The default rate measures how many borrowers fall behind and ultimately fail to repay their federal loans. The official Department of Education two-year default rate for The Institute of Beauty and Wellness appears below.

MetricValue
2-year cohort default rate5.6%
Borrowers in the cohort106

This rate follows a borrower cohort from the start of repayment through the two-year window the Department of Education uses.

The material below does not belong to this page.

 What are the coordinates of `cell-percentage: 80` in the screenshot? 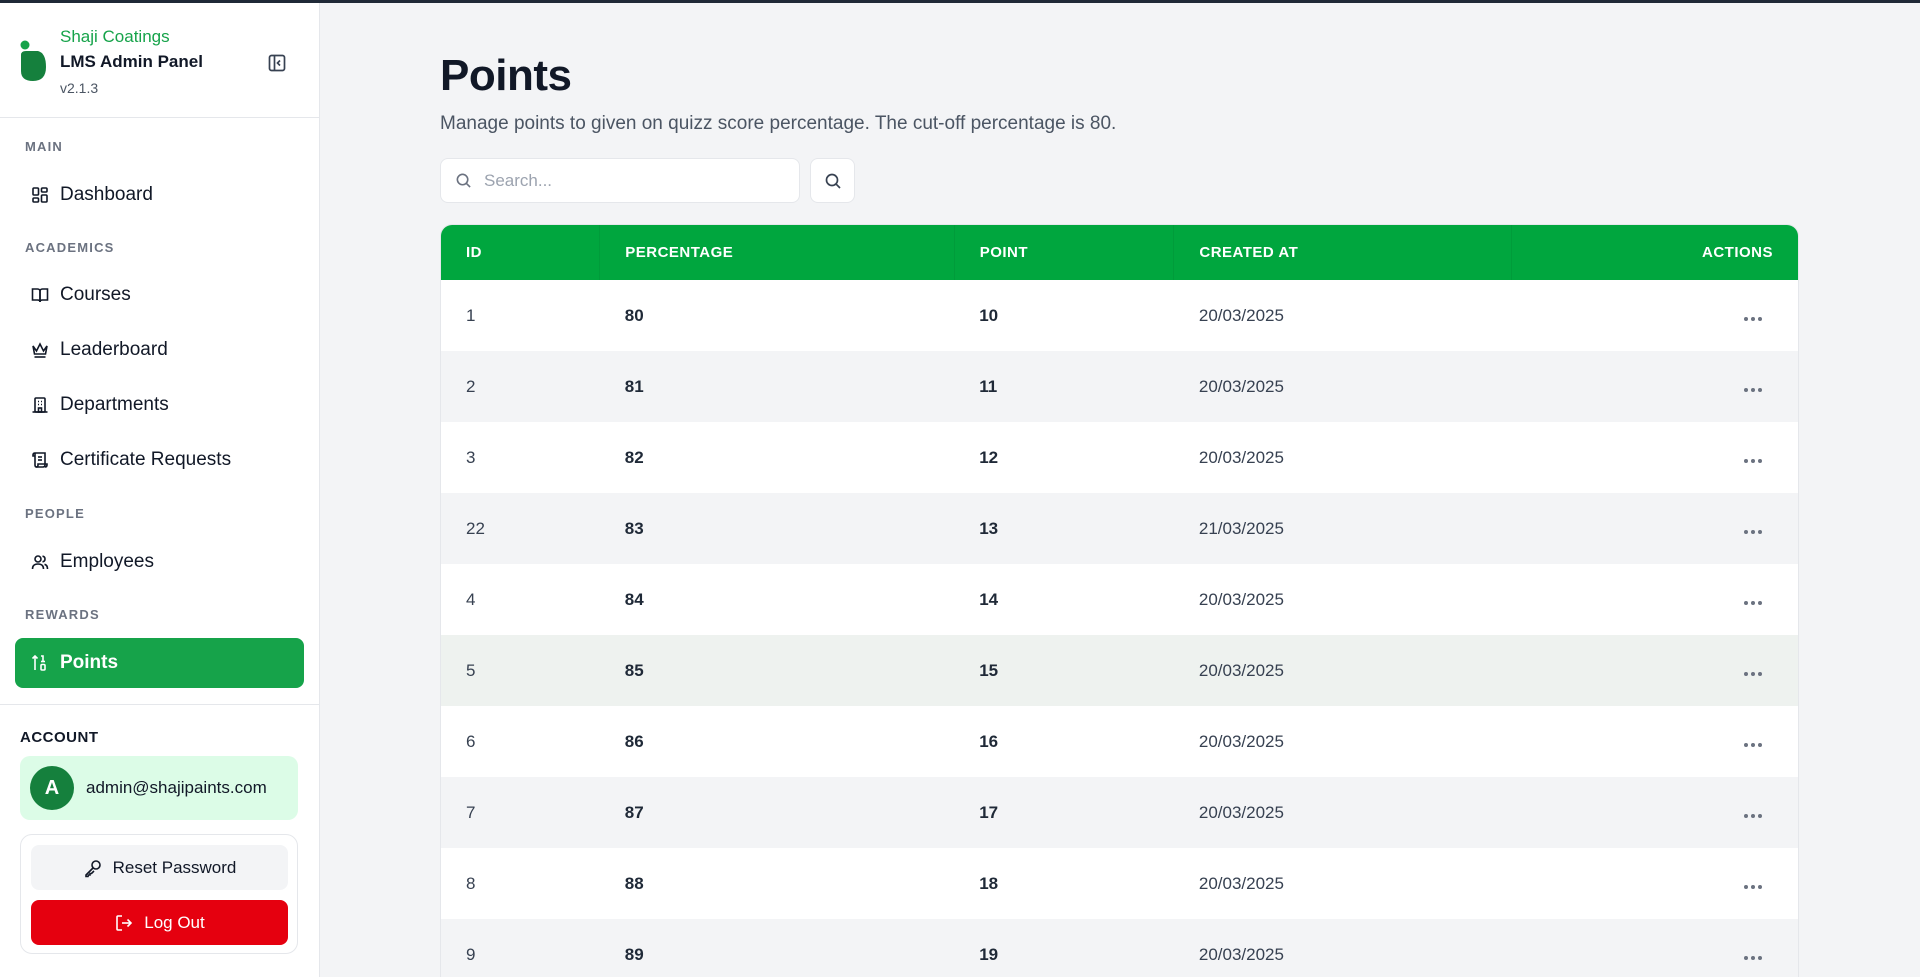 It's located at (634, 315).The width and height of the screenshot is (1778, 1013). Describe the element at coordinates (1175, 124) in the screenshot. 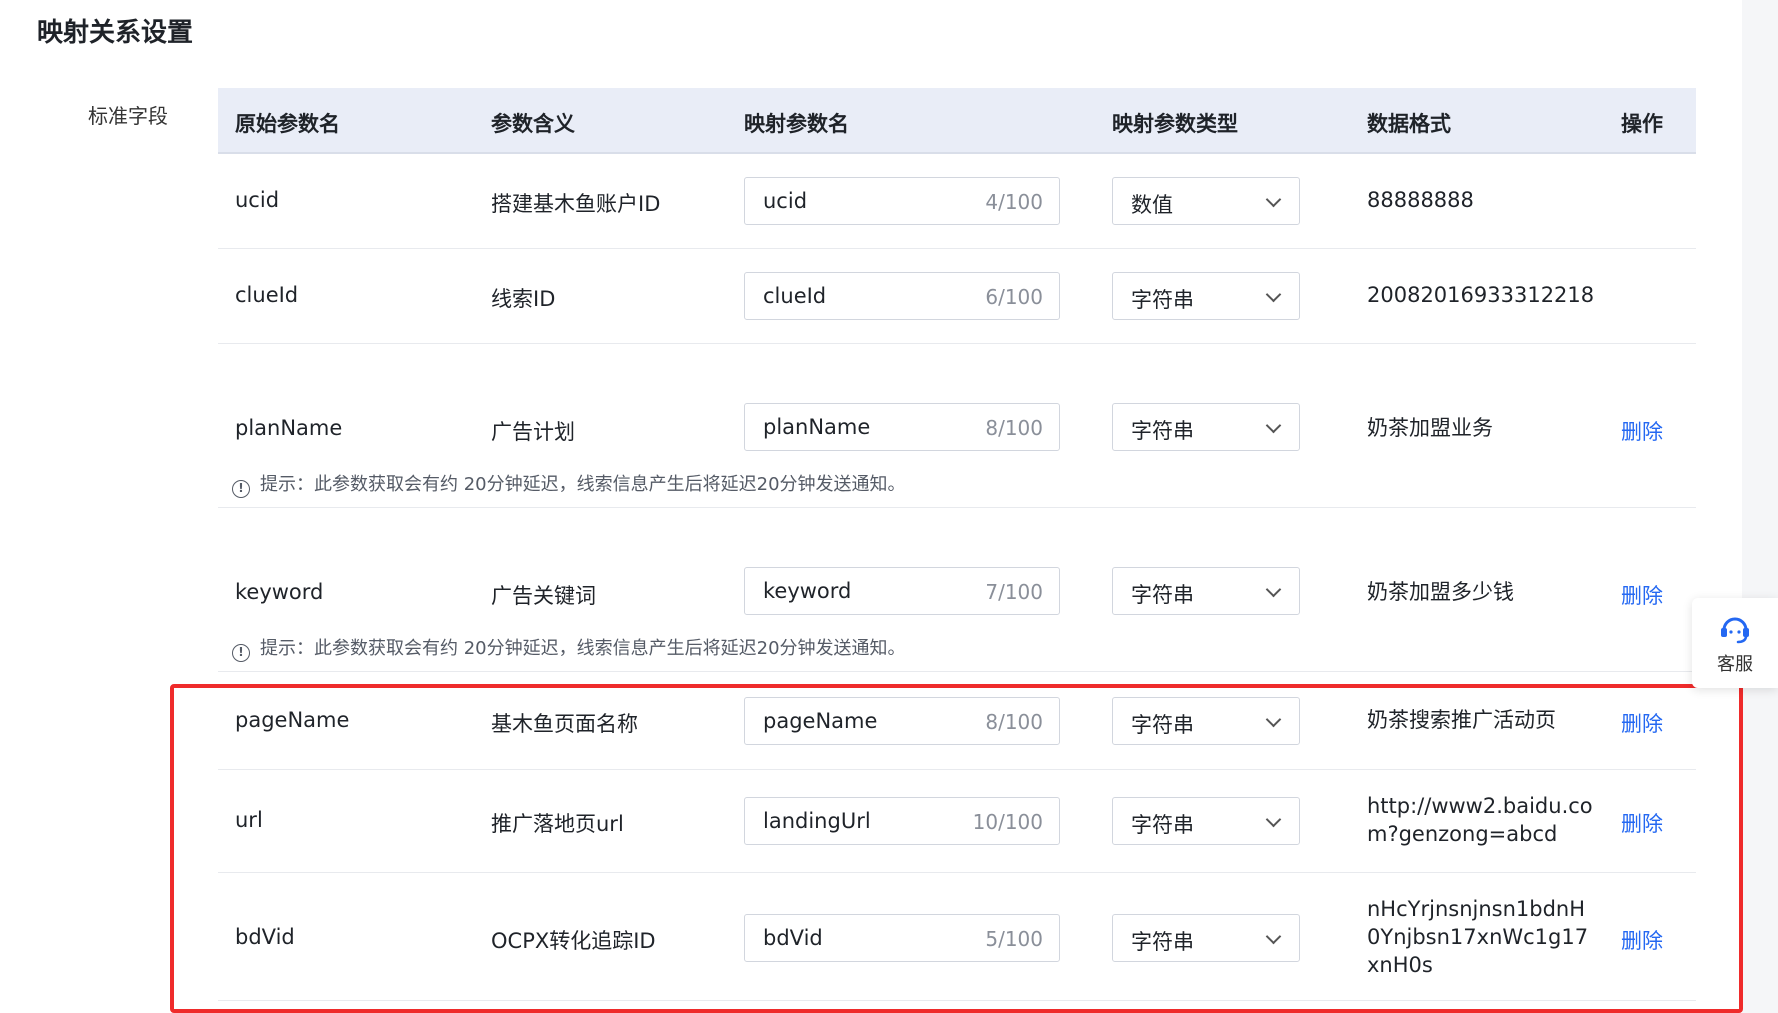

I see `col-mapped-type: 映射参数类型` at that location.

Who Borrows the Most at The Institute of Beauty and Wellness

Borrowing varies by family income, by first-generation status, and by dependency status.

By Family Income

Income tierMedian federal debt
Low income$6,333
Middle income$6,333
High income$6,333

By First-Generation Status

CohortMedian federal debt
First-generation students$6,333
Continuing-generation students$7,917

By Dependency Status

CohortMedian federal debt
Dependent students$5,500
Independent students$6,333

Calculated Equity Indicators for The Institute of Beauty and Wellness

Federal data publishes the following gap measures for The Institute of Beauty and Wellness.

What to Know Before You Borrow

Subsidized vs. Unsubsidized Loans

With an unsubsidized loan, interest starts adding up the day the loan is disbursed, including during school. Subsidized loans, by contrast, do not accrue interest while you are enrolled at least half-time, which makes them the less expensive option when you qualify.

Important to Remember

Declaring bankruptcy does not erase federal student loan debt. If you stop paying, the federal government can garnish a portion of your wages until the loans are repaid.

References

More about our data sources and methodologies.